Alternativas para combater a transfobia no Brasil contemporâneo
Enviada em 26/07/2024
Na série “The umbrella academy”, obra cinematográfica norte-americana, retrata a transição do personagem Viktor, que não se identifica com o seu gênero biológico. Ao assumir a sua identidade de gênero é acolhido por sua família. Fora da ficção, nota- se o contrário no que tange aos desafios para combater à transfobia no Brasil, o que demonstra uma irracionalidade social. Assim, é crucial pontuar como causador desse problema o silenciamento e a omissão governamental.
A princípio, é preciso salientar que a falta de debate é uma causa latente na problemática. Segundo Foucault, filósofo francês, na sociedade pós-moderna, muitos temas são silenciados para que estrutura de poder seja mantida. Nesse sentido, é notório que o silenciamento estimula práticas transfóbicas. Isso advém de estereótipos de gênero, que normatizam a identificação com o sexo biológico, atrelado às mídias que não divulgam casos de pessoas transexuais. Nesse ínterim, o espaço midiático gera um ambiente suscetível às ações transfóbicas, a exemplo agressões físicas e psicológicas.

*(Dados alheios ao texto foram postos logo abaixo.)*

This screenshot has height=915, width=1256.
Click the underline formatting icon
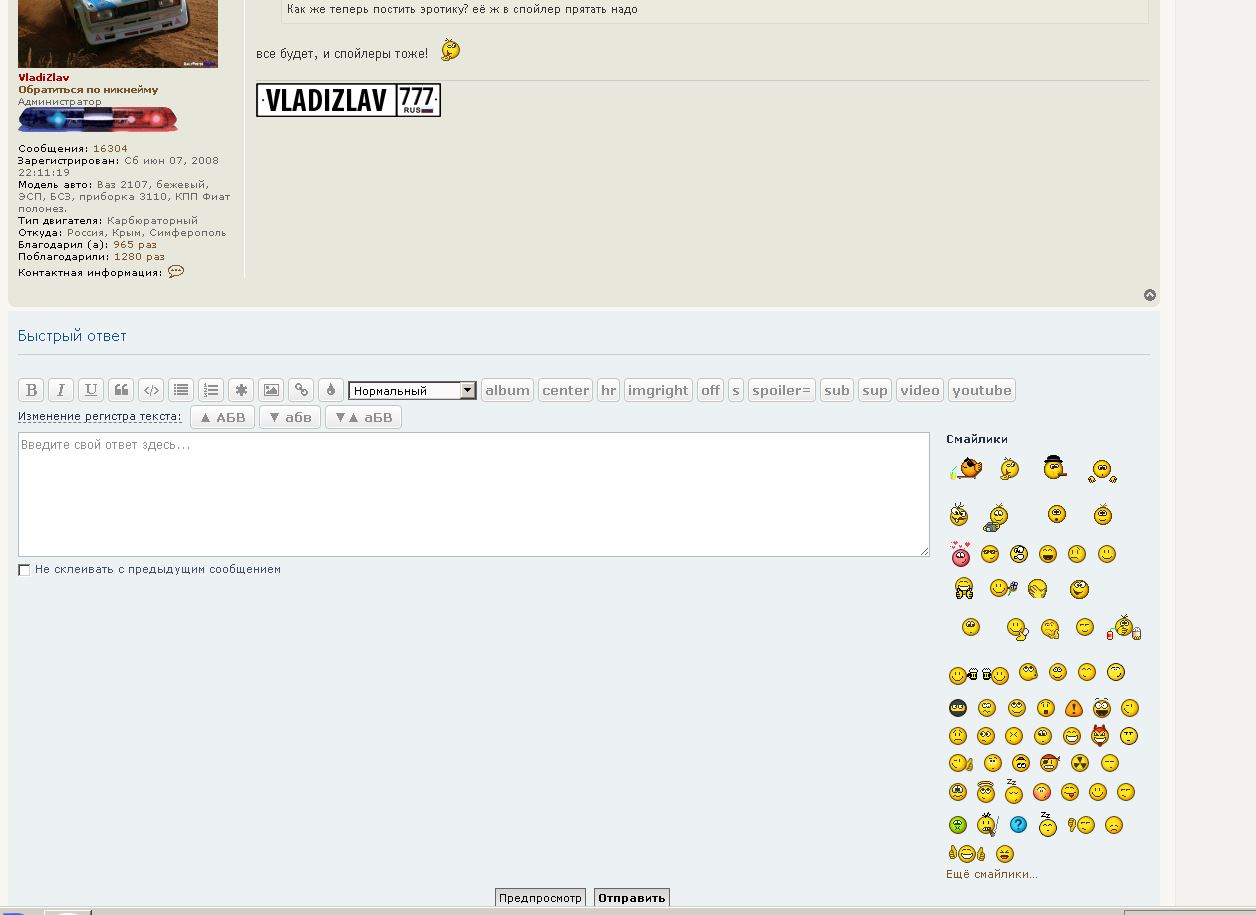click(91, 390)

Além disso, outra configuração para o impasse está na displicência estatal. Conforme Aristóteles, filósofo grego, a política deve ser estimulada pelos homens a fim de alcançar o equilíbrio social. Diante do exposto, nota-se que o poder público não cria políticas públicas que resolvam a transfobia. Nessa perspectiva, o governo devido não construir órgãos que garantam direito à liberdade de gênero, torna-se negligente por não assegurar regalias para pessoas transgêneros.
Portanto, é imprescindível uma intervenção pontual aos desafios para o combate à transfobia no Brasil. Desse modo, urge que o estado crie, por meio das redes sociais, campanhas que divulguem os danos gerados por estereótipos que excluem pessoas transexuais. Tal ação fará que mídia debata a liberdade de gênero e o Estado cumpra a sua função social. Feito isso, o panorama brasileiro se assemelhará à série norte-americana.